Another federal initiative that could impact suicide rates came in May with the introduction of a bullying-prevention bill (HR 5184). Sponsored by Rep. Danny Davis (D-Ill.), the legislation is designed to address a widespread problem that can result in psychological damage or even suicide, according to supporters of the bill.
"When we empower schools to teach both children and adults to prevent and address bullying, we not only make schools safer, we make learning happen, and we even save lives," said Rep.
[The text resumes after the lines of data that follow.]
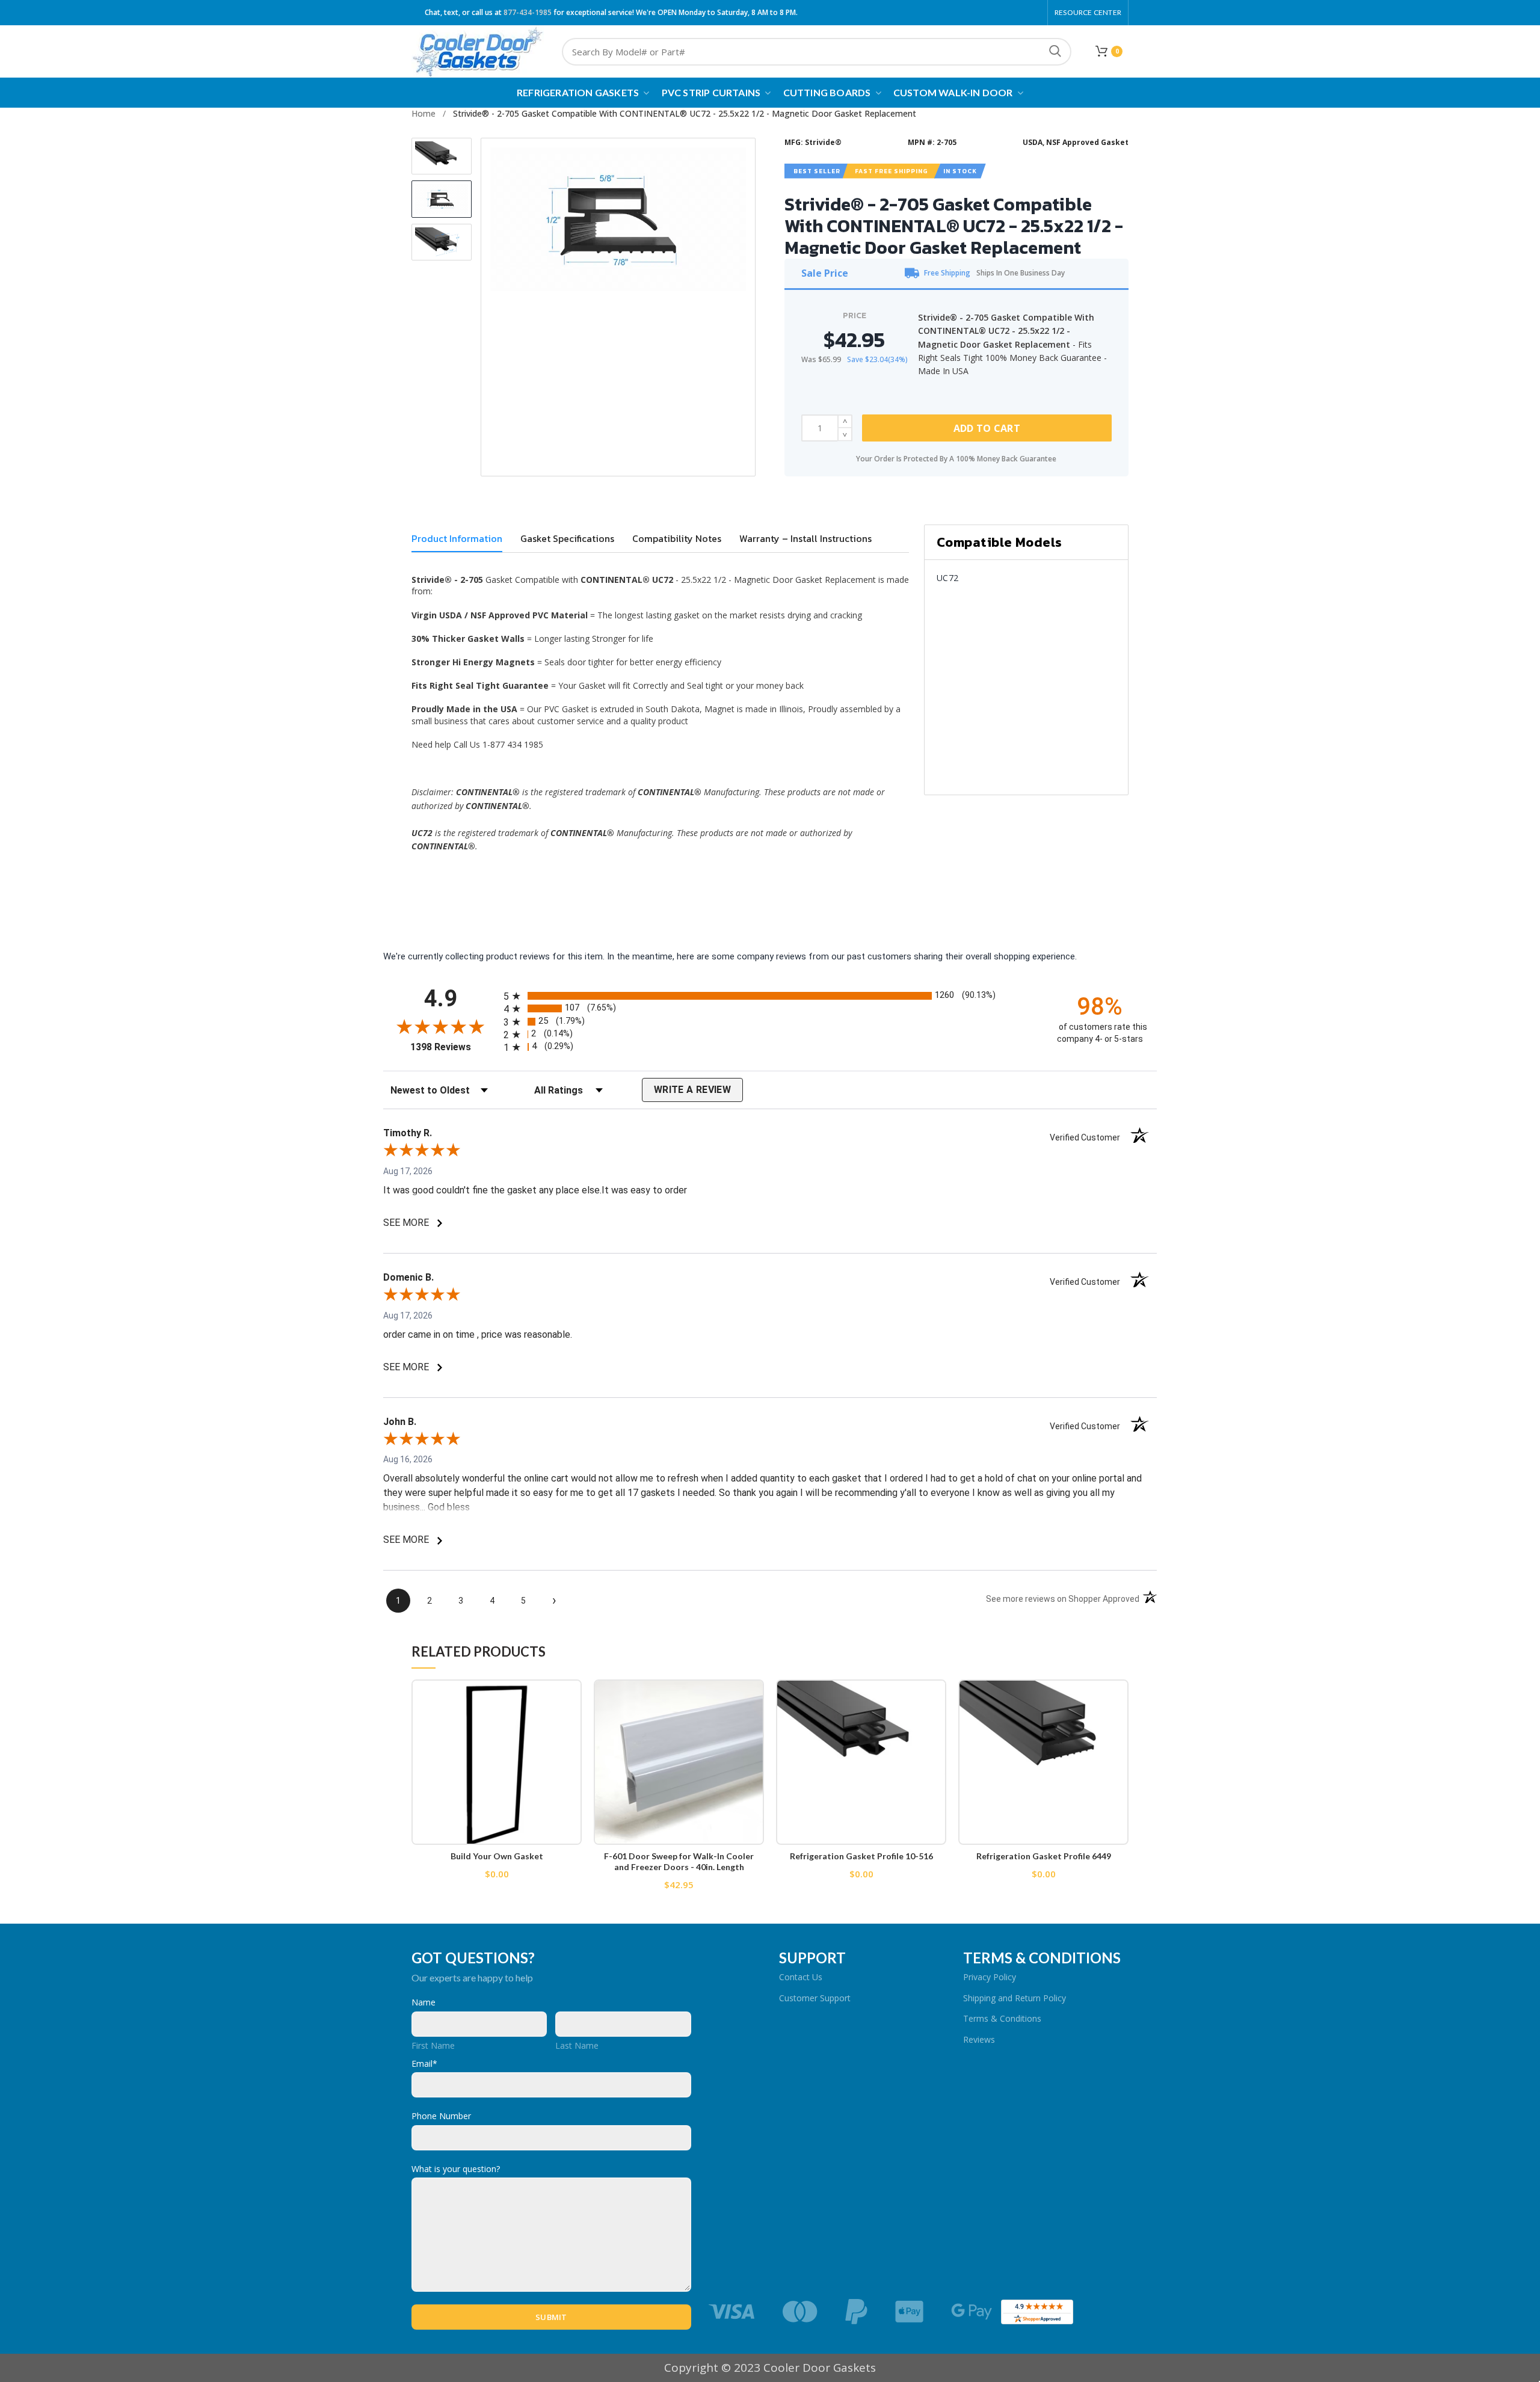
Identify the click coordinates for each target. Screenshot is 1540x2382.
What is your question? (455, 2168)
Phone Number (441, 2116)
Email (424, 2063)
Linda Sanchez (D-Calif.).
The bill would amend the Safe and Drug-Free Schools and Communities Act to require schools to add bullying and harassment-prevention programs if they wanted to prevent cuts in their federal education funding.
Gebbia said such legislative efforts to force school administrators to focus on bullying as a real threat to the lives and mental health of children were needed because educators often overlook the impact of schoolyard intimidation.
"Bullying is directly related to those who are vulnerable to suicide," Gebbia said. "If you put such [at risk] kids in an environment where they are bullied or harassed, it greatly increases their risk for suicide."